You’ll be more likely to get funding, credit or support for your small business idea if you create an organized and professional proposal. A well-executed business plan demonstrates that you have more than just an idea. The proposal reveals details for how you will execute your vision. Most small business plans can follow a basic structure.
Your business proposal should include a cover page, contents page, executive summary and several sections that provide information about your launch. These sections should include a product overview, market analysis, marketing plan, start-up costs, key stakeholders, financial projections and an appendix with support documents. Create an outline that includes these elements, then list the information you will include in each of your sections. Gather the support materials you will include in your appendix, such as key stakeholder biographies, budgets and sample marketing materials.
Start your proposal with an executive summary that gives your bottom-line benefits without detail or support. For example, tell the reader you have a product with a unique benefit that solves a need in the marketplace, have specific sales and profit projections, the experience to launch the business and an investment or loan requirement. Once you convince the reader it’s worth his while to read the document, you can then support your assertions in the rest of the document. It’s not uncommon to for business plan writers to write the executive summary after the rest of the report is finished.

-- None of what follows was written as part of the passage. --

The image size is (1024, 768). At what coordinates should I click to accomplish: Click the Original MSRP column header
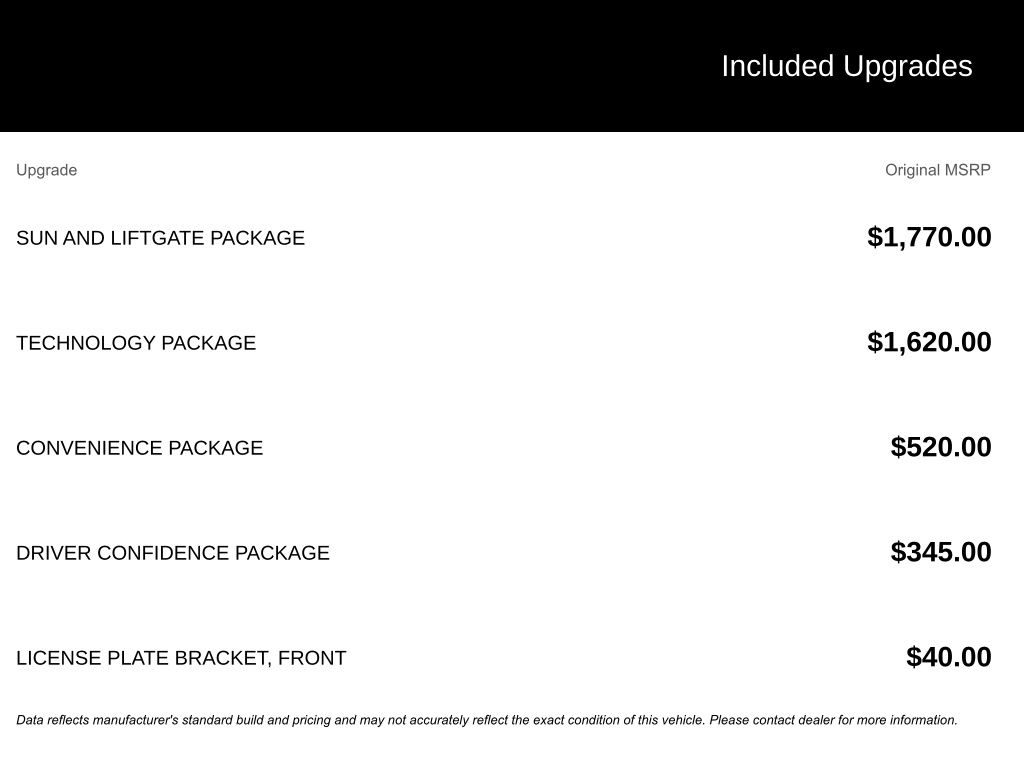tap(937, 170)
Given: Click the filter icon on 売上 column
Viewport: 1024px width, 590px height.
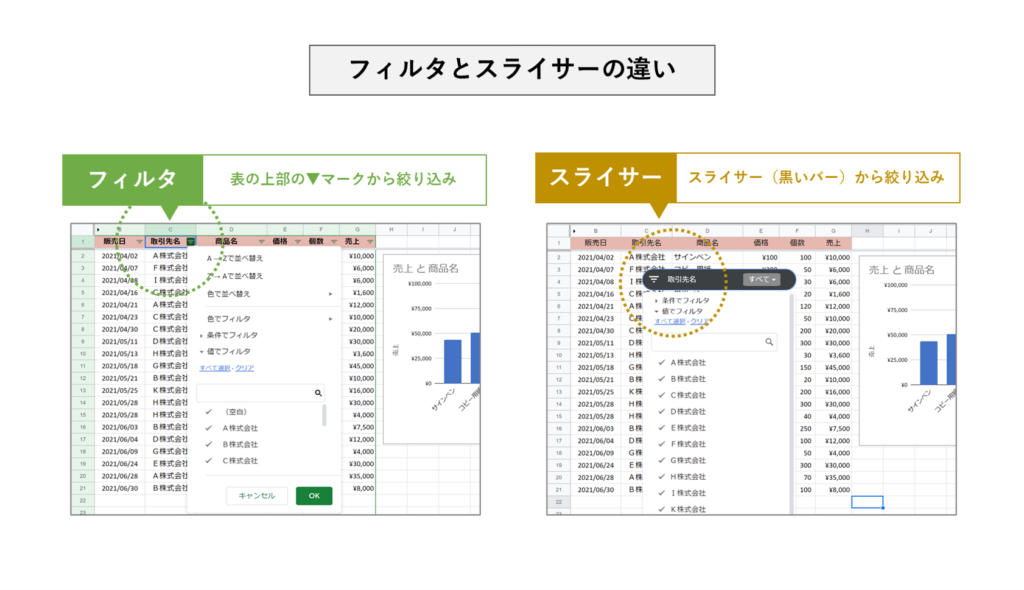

Include a product overview section describing your product and service and what makes it unique. Discuss in the market analysis section your unique benefit, the target customer, your competition and any trends. In the marketing section, discuss how you will position, price, distribute and promote the product. List your first-year operating costs in your start-up costs section and refer the reader to a budget or budgets in your appendix section. List the people involved in the launch and their expertise in your staffing section. Provide one-, three- and five-year financial projections in the finance section. Include a summary that re-caps your executive summary findings, referencing some of your section material, but not enough to make the summary go beyond one page.
Finish your proposal with an appendix of documents, reports, sample ads or website pages, biographies and budgets. Use charts and graphs to make financial information easy to read. Include relevant magazine articles or industry research or reports. Include references of people who have worked with your or your key partners.